Zu viel Struktur, zu wenig Werbung in eigener Sache
Caritas in NRW Sie haben 2018 in Ihrer Masterarbeit das Image der Caritas im Erzbistum Köln untersucht. Wie kamen Sie auf dieses Thema?
Friederike Sahling: Während meiner Arbeit für die Caritas im Erzbistum Köln hat mich immer wieder die Ambivalenz, mit der Menschen der Caritas begegnen, beschäftigt. Gerade im Rahmen des Projekts youngcaritas und im Kontakt mit jüngeren Menschen entbrannten teils heftige Diskussionen über die Caritas als Organisation. Gleichzeitig fehlte diesen Erfahrungen eine verlässliche Grundlage. Da lag es nahe, diesen ersten Schritt mithilfe einer qualitativen Arbeit zu gehen, um die Basis für weitere Analysen in Bezug auf das Image zu schaffen.

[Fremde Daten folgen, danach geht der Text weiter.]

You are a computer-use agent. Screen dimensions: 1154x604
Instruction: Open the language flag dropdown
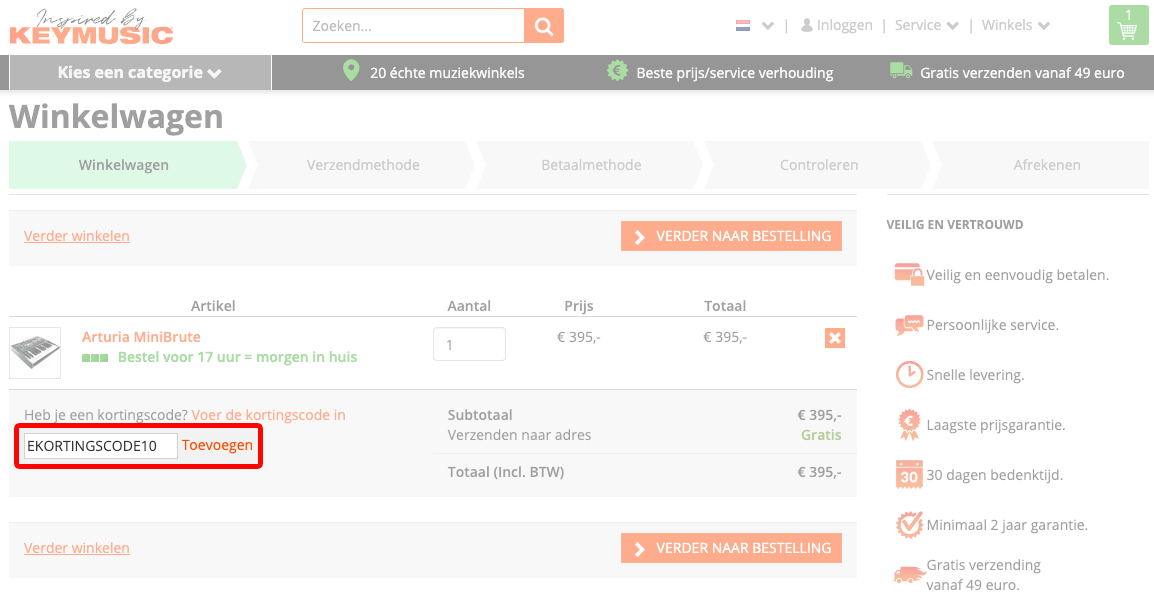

Caritas in NRW: Wie kann man denn mehr über das eigene Image herausfinden?
Friederike Sahling: Eine Imageanalyse ist ein Abgleich vom Selbstbild einer Organisation (Corporate Identity) mit ihrem Fremdbild (Corporate Image). Ziel sollte hier immer Deckungsgleichheit sein. Ist das eigene Bild, das ich von mir als Organisation habe, konsistent mit dem Bild, das Externe von mir haben, kann ich davon ausgehen, dass ich das Image habe, das ich mir wünsche. Weichen Fremd- und Selbstbild voneinander ab, liegt etwas im Argen. Dabei besitzt jede Organisation - gewollt oder ungewollt - ein Image, und man muss sich zuallererst darüber im Klaren sein, welches Image man als Organisation haben möchte.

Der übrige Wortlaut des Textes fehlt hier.